Roberto Baggio: non è più domenica

Firenze a ferro e fuoco, il rigore non calciato all’Artemio Franchi contro la Viola, la finale di Coppa Italia persa con il Parma, il gol fantastico alla Cecoslovacchia in una di quelle notti magiche di giugno 1990. Il tempo è volato, l’esame di terza media è alle porte e questa gita a cavallo tra Napoli, Pozzuoli e Reggia di Caserta è interessante ma non quanto Paris Saint Germain-Juventus del 22 aprile 1993, semifinale di Coppa Uefa. In un albergo di chiara matrice partenopea viene messo a disposizione un televisore e una stanza per vedere il match. C’è poca luce e l’isolamento (affettivo e di tifo pallonaro) si avverte. Eccome se si avverte. All’andata George Weah e quel furbetto di David Ginola fanno impazzire i bianconeri, che ribaltano il vantaggio iniziale del liberiano con una doppietta di Roberto Baggio. Il numero dieci si ripete anche al Parco dei Principi, regalando la qualificazione ai bianconeri, che alla fine conquistano il trofeo (contro il Borussia Dortmund doppietta nella finale di andata in Germania. E di lì a poco alza il Pallone d’Oro).

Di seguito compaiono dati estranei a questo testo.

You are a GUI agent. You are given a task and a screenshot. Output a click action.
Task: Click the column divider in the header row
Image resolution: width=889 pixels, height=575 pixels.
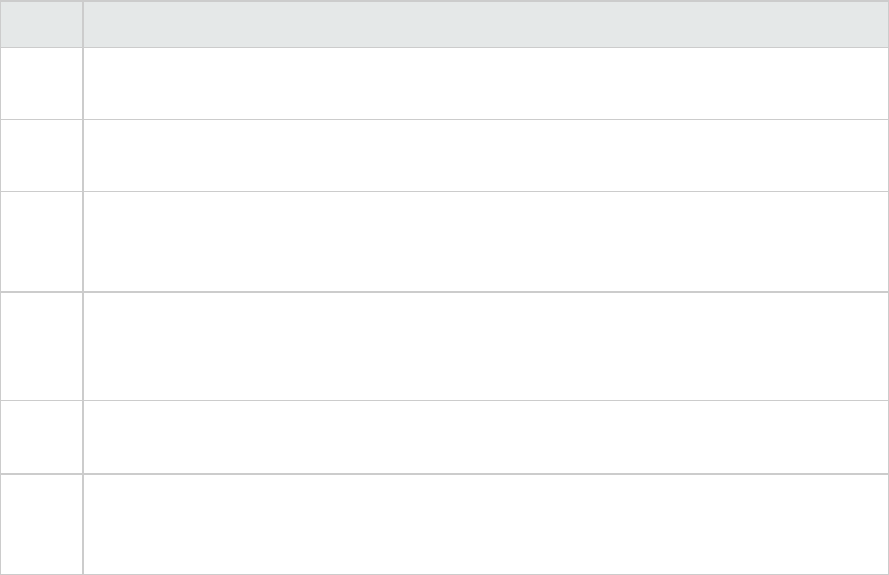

Il numero 10 nato il 18 febbraio 1967 a Caldogno, provincia di Vicenza, in bacheca colleziona pure due Scudetti (con Milan e Juve) e una Coppa Italia (Juventus) senza dimenticare i 205 gol in campionato (settimo nella classifica di tutti i tempi) e 27 reti con la Nazionale (quarto assoluto nella Hall of fame a pari merito con Alessandro Del Piero). Troppo poco per uno della sua statura, troppo poco per il più forte giocatore italiano del Secondo dopoguerra. È vero: davanti agli occhi di molti c’è quel rigore sparato in piccionaia nella finale dei Mondiali Usa del 1994 contro il Brasile. Eppure, la truppa del teorico Arrigo Sacchi, se arriva a giocarsi il titolo nella torrida Pasadena, lo deve alle perle fuori dagli schemi del fantasista. Perché lo spirito, si sa, vince la materia.

Mentre su Netflix il 26 maggio sarà in streaming il film dedicato al fuoriclasse vicentino, Rai Play nella puntata di “Ossi di Seppia. Il rumore della memoria”, dall’ 11 maggio ripercorre vita, sogni e passioni del campione che, nell’intervista pubblicata su Il Venerdì di Repubblica, esce allo scoperto dopo anni di letargo da campi di gioco e telecamere. Nella chiacchierata ricorda il compianto Paolo Rossi (“la sua morte è stata ingiusta, si era rifatto una vita anche lui, meritava di avere più tempo”) e non manca una stilettata a Sacchi: “Non mi portò agli Europei del ’96 per dimostrare che gli schemi sono più importanti dei giocatori. Non è arrivato ai quarti (lo spirito vince la materia, ndr)”.

Senza dimenticare gli infortuni, la voglia di rialzarsi, le magie nella periferia lontana dai riflettori, con Brescia e Bologna. Fino alla scelta, per certi versi, fuori dall’ordinario: “Faccio la cosa più bella, sono a contatto con la natura… lasciare il calcio mi ha ridato vita e ossigeno. Spacco la legna, uso il trattore e la sera sono così stanco che mi gira la testa”.

Un ritorno alle origini, un ritorno al paesello. Come quel paesello che incrocio perché è linfa vitale, per ricaricare le pile e lasciarsi alle spalle la città. Quel paesello che in una notte di quasi 31 anni fa si veste di tricolore mentre Totò Schillaci abbraccia il Divin Codino e dal bar della stazione parte la sirena a manovella. Quel paesello che oggi è più spoglio mentre il calcio è più triste. Forse perché – come dice la canzone – da quando Baggio non gioca più… non è più domenica.